TRY IT – In the records below, find the line that holds "Stop the search job". Restate it and every later line exactly, stopping at the end and skipping pictures.

EXTRACTED ENTRIES –
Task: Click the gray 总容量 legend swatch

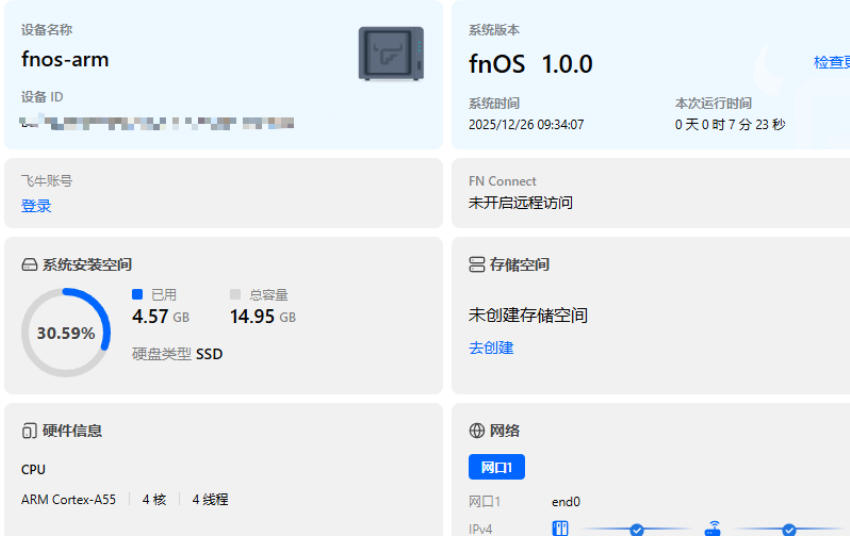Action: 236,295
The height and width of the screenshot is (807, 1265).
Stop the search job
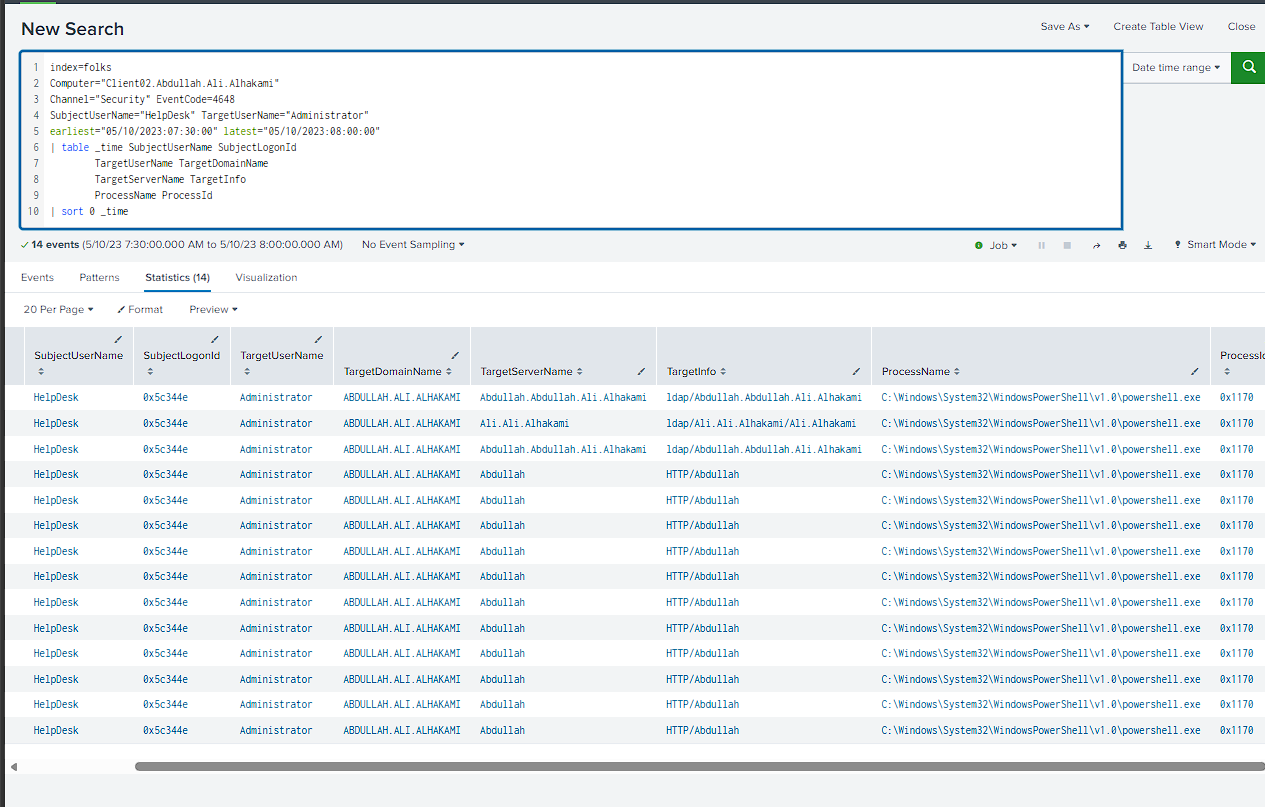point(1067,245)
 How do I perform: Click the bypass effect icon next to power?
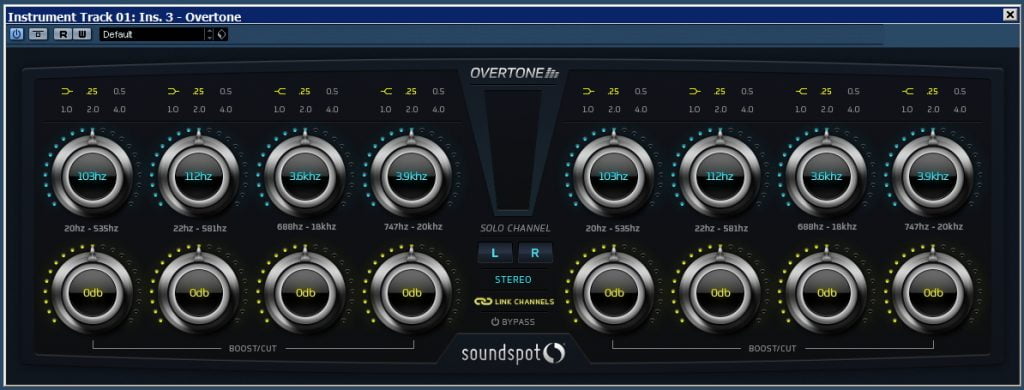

EXERCISE SOLUTION –
Stop the search job
point(1067,245)
 How do I perform: Click the bypass effect icon next to power?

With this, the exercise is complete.